Give again, exactly as written, each line of the material below starting at the line that contains "Izrada sajta (265, 1684)" and ending at the line that contains "[Home] (225, 25)". Both ends count, and no other line does.

= Beginning of Section =

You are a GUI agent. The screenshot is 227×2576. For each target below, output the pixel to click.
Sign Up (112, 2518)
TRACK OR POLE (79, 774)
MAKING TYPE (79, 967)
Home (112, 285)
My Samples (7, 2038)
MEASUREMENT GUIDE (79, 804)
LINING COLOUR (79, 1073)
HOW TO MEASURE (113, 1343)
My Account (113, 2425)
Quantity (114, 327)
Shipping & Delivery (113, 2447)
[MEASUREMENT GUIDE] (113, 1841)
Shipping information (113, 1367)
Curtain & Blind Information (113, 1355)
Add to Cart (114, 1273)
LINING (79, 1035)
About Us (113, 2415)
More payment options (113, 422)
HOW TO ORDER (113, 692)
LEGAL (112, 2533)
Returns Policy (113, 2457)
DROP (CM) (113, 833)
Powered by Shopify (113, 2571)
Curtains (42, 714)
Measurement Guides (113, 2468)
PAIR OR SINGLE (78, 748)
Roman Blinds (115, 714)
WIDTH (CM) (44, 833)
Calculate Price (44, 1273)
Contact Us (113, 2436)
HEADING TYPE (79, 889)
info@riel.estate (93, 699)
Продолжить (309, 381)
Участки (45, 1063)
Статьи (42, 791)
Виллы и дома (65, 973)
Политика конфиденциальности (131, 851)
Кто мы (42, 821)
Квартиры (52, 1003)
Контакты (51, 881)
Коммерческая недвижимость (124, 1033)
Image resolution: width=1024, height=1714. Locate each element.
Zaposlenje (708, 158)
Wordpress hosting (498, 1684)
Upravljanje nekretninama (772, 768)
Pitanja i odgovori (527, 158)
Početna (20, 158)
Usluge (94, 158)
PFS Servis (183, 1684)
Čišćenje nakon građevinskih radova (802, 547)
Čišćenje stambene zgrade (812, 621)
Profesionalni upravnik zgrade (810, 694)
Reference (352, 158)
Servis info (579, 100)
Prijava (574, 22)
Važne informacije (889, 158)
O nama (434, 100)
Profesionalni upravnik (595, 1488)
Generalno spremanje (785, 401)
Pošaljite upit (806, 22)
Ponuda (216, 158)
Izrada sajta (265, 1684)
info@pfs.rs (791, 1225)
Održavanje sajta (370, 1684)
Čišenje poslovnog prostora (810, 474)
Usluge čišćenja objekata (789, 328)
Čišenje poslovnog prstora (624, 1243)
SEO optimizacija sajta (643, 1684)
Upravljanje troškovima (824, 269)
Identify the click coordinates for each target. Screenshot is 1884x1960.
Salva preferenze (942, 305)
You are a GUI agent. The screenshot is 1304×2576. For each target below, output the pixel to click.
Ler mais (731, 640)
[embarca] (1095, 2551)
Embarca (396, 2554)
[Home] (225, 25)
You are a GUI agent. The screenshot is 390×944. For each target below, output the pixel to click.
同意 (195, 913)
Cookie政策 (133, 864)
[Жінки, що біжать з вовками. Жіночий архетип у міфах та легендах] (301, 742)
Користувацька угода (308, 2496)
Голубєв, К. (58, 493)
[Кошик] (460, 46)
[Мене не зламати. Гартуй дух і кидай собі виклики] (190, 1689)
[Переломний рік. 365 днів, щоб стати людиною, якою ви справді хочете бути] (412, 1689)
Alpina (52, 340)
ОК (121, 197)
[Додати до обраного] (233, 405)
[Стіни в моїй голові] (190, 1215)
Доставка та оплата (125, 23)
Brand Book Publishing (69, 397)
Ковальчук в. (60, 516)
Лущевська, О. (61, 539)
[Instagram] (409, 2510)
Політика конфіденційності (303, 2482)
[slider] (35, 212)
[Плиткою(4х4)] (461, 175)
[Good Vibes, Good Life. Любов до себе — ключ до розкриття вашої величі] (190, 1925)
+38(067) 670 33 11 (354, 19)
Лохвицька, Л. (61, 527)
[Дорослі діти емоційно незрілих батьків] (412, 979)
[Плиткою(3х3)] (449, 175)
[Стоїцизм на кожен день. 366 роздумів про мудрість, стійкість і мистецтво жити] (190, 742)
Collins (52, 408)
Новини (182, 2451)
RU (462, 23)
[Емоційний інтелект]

= End of Section =

# [ANSWER]
Izrada sajta (265, 1684)
info@pfs.rs (791, 1225)
Održavanje sajta (370, 1684)
Čišenje poslovnog prostora (810, 474)
Usluge čišćenja objekata (789, 328)
Čišenje poslovnog prstora (624, 1243)
SEO optimizacija sajta (643, 1684)
Upravljanje troškovima (824, 269)
Identify the click coordinates for each target. Screenshot is 1884x1960.
Salva preferenze (942, 305)
You are a GUI agent. The screenshot is 1304×2576. For each target below, output the pixel to click.
Ler mais (731, 640)
[embarca] (1095, 2551)
Embarca (396, 2554)
[Home] (225, 25)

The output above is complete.